# YOUR OBJECTIVE:
Taking the line with "教育システム (245, 1692)" as the start, reproduce every line until the records end, exactly and with nothing added.

# INFORMATION GIVEN:
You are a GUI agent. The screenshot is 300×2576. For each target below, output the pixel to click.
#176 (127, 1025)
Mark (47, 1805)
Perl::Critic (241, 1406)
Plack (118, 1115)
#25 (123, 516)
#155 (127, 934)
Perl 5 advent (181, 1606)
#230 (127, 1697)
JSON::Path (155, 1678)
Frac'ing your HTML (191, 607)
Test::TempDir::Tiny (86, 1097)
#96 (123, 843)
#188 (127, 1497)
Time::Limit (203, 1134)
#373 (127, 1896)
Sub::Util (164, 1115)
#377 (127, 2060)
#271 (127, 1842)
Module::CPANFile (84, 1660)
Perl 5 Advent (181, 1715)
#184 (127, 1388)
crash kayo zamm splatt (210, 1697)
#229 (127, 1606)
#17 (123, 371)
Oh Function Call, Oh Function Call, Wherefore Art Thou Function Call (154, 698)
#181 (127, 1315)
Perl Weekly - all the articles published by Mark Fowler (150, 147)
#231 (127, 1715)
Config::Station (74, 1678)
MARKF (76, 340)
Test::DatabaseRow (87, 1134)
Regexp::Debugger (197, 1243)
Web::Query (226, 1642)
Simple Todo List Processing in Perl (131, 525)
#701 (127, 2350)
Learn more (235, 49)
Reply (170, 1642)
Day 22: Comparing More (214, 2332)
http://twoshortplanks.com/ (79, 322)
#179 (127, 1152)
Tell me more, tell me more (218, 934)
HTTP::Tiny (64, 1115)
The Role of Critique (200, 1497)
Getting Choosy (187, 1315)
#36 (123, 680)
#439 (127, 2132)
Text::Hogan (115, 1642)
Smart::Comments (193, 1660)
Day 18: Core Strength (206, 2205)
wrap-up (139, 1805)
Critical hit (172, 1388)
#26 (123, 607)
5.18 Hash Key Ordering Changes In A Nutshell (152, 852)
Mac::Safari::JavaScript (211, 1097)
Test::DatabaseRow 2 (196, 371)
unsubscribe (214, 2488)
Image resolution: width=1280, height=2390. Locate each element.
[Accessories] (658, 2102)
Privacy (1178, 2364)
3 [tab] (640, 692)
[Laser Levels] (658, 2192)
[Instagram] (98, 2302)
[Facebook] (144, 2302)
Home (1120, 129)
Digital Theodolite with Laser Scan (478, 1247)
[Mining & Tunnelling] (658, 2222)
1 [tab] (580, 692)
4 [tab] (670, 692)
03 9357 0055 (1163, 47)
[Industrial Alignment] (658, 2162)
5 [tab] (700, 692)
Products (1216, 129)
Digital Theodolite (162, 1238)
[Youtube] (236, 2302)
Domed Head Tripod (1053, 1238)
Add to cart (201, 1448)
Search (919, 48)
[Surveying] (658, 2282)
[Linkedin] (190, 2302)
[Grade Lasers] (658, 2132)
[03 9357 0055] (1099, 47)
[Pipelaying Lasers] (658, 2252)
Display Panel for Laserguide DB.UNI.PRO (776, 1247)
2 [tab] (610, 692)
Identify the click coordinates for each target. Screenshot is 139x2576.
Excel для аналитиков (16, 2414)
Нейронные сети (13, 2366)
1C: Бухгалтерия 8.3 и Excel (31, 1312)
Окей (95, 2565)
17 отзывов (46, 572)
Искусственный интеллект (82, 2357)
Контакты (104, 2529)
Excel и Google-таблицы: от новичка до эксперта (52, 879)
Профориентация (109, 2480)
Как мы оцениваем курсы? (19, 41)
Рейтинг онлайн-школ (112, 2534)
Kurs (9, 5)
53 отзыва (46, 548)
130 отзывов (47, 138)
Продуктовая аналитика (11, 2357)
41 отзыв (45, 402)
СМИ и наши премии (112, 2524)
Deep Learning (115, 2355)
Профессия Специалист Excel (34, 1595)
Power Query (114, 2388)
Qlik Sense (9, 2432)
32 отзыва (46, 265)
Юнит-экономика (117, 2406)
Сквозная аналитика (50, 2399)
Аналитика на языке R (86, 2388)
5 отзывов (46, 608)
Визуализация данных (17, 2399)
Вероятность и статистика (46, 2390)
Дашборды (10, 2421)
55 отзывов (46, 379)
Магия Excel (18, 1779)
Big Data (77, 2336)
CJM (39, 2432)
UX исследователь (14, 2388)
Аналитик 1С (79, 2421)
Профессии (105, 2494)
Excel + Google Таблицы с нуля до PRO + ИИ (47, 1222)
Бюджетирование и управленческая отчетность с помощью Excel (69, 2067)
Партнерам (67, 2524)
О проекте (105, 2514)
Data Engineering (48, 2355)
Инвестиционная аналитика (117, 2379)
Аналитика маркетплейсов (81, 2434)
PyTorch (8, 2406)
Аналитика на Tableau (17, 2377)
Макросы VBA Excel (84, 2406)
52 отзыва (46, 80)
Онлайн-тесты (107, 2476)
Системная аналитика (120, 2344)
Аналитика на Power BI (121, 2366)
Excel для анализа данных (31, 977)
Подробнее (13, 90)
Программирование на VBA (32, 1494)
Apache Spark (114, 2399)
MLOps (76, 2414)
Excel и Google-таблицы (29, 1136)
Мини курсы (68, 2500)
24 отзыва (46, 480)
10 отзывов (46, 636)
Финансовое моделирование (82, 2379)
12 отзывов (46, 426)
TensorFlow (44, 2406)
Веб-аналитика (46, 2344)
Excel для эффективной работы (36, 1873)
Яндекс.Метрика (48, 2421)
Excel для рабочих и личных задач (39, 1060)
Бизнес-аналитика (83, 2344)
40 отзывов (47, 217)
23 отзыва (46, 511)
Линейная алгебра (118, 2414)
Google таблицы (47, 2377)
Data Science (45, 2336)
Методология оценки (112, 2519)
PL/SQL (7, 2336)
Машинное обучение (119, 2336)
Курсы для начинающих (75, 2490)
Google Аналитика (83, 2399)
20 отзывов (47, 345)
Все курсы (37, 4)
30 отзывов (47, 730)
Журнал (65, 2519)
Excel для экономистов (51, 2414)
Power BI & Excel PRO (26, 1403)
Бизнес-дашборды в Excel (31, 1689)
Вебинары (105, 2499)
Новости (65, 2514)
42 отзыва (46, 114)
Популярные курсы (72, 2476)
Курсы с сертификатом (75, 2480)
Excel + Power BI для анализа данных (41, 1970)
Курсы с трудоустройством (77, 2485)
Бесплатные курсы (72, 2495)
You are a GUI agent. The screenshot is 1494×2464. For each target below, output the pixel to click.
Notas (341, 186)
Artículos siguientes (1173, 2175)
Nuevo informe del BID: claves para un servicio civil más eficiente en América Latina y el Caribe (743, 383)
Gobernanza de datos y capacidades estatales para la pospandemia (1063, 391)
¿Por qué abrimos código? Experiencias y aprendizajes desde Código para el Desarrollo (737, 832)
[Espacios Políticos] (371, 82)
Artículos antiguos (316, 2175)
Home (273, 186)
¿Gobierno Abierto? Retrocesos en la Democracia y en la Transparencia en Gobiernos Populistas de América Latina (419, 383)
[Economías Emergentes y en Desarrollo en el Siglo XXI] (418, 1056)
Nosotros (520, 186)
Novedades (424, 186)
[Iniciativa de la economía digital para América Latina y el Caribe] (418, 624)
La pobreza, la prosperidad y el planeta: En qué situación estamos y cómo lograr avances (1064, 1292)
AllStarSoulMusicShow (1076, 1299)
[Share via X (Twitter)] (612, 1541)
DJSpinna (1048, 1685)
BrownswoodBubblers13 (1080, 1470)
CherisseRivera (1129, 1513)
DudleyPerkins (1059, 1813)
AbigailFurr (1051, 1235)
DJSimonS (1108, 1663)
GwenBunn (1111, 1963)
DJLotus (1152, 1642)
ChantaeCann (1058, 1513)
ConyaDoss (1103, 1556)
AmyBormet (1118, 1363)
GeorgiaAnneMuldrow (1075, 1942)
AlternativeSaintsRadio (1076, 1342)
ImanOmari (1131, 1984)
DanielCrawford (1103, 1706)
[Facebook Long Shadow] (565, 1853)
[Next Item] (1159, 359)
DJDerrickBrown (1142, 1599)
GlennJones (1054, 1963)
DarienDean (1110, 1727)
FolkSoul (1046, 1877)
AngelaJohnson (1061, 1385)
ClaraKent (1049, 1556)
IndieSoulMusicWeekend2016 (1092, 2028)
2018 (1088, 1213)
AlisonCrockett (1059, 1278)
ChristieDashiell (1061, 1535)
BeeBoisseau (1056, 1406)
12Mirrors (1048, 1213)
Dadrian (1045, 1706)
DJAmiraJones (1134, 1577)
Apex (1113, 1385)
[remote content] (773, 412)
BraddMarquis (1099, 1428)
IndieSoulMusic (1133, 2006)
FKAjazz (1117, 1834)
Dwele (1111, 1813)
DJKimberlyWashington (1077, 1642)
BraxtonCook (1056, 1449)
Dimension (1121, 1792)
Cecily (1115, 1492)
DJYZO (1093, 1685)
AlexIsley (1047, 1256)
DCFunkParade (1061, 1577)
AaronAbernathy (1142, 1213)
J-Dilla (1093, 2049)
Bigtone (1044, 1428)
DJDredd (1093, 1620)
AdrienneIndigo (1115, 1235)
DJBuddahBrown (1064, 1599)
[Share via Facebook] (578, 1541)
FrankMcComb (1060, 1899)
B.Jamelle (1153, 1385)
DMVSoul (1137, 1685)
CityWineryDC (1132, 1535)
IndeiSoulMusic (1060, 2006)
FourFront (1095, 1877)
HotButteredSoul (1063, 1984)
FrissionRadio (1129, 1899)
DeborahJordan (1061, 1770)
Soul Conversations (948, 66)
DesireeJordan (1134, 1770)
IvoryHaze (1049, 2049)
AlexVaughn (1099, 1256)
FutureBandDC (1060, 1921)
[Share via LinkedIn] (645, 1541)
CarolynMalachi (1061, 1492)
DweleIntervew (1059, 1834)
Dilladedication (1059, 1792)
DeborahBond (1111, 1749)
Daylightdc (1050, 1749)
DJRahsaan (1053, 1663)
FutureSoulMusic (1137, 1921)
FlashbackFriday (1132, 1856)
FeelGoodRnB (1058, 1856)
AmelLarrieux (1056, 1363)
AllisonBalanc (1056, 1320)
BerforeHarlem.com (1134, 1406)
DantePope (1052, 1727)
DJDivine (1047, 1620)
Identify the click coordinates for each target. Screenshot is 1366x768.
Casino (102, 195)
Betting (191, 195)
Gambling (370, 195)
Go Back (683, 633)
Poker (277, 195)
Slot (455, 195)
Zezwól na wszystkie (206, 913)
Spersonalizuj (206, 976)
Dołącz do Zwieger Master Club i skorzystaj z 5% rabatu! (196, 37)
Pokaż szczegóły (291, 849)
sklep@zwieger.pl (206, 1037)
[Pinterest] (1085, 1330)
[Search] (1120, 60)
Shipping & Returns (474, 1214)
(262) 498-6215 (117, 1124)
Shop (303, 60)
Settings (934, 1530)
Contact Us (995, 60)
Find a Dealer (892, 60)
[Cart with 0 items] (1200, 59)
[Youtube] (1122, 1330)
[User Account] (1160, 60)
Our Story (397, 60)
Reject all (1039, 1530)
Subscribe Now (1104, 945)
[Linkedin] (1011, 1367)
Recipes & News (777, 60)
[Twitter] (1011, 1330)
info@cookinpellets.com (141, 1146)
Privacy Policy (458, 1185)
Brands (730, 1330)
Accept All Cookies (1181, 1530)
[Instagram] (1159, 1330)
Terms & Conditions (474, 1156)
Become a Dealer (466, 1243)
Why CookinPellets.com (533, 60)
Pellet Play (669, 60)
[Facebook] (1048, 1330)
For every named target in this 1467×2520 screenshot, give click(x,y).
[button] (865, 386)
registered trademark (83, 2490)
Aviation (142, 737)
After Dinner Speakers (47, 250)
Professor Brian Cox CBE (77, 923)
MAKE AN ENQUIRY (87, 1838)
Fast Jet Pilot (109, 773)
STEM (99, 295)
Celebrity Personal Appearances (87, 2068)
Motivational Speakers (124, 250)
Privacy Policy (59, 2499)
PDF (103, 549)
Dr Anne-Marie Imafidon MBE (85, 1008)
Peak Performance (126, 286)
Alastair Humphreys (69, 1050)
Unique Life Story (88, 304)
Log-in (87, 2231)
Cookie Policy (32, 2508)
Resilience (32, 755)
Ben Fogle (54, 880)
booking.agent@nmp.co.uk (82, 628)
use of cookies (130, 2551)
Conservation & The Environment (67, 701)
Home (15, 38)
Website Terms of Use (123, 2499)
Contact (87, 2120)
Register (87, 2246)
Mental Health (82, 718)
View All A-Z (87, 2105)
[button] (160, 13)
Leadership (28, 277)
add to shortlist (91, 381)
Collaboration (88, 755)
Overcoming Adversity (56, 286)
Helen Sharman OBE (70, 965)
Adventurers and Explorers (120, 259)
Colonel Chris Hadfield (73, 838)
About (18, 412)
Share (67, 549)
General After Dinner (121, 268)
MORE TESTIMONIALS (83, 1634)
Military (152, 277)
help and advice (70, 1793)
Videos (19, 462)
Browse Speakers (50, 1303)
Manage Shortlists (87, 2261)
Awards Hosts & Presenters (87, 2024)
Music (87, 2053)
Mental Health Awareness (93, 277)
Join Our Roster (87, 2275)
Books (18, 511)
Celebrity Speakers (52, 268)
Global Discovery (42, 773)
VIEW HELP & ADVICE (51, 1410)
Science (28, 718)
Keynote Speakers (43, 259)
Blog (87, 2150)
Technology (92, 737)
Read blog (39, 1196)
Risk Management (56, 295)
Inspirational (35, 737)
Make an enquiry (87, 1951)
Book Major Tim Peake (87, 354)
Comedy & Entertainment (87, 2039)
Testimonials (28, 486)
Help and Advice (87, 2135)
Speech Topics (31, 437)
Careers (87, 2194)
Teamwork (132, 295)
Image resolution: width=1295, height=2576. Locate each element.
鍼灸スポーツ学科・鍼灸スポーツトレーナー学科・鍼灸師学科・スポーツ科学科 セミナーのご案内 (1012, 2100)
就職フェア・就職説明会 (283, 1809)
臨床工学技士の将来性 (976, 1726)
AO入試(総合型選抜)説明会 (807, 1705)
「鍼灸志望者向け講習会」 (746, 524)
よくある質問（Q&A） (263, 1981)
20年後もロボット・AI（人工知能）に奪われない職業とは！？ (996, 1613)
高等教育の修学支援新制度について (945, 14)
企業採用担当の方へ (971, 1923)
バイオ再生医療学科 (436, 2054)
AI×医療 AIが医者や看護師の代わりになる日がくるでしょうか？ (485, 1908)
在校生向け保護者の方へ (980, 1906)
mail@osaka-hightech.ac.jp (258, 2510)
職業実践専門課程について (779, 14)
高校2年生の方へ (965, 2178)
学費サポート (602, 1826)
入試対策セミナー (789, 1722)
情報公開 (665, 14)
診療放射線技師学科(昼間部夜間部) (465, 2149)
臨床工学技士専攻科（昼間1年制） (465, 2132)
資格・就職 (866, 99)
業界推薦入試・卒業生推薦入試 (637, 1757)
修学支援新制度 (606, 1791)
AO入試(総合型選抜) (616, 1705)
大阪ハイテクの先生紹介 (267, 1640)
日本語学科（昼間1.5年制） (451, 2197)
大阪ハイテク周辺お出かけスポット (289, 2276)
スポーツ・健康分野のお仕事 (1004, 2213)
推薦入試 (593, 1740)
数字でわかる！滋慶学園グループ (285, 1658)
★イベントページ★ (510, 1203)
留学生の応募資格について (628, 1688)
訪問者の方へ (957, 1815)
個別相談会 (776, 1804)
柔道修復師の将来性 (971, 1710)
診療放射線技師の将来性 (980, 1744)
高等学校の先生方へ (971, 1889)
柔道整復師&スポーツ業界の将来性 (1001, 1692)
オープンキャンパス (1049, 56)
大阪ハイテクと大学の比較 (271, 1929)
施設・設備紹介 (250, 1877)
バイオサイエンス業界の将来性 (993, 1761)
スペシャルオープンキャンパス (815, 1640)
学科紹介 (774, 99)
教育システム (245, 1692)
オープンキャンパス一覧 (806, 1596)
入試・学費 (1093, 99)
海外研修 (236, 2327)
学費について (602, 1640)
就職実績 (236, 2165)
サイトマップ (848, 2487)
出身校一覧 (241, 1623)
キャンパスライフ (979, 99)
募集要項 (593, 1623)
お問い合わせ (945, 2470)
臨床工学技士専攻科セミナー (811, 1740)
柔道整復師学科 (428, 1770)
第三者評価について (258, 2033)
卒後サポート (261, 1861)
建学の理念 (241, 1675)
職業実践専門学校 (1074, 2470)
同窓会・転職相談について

# RESULT OF THIS TASK:
教育システム (245, 1692)
オープンキャンパス一覧 (806, 1596)
入試・学費 (1093, 99)
海外研修 (236, 2327)
学費について (602, 1640)
就職実績 (236, 2165)
サイトマップ (848, 2487)
出身校一覧 (241, 1623)
キャンパスライフ (979, 99)
募集要項 (593, 1623)
お問い合わせ (945, 2470)
臨床工学技士専攻科セミナー (811, 1740)
柔道整復師学科 (428, 1770)
第三者評価について (258, 2033)
卒後サポート (261, 1861)
建学の理念 (241, 1675)
職業実践専門学校 (1074, 2470)
同窓会・転職相談について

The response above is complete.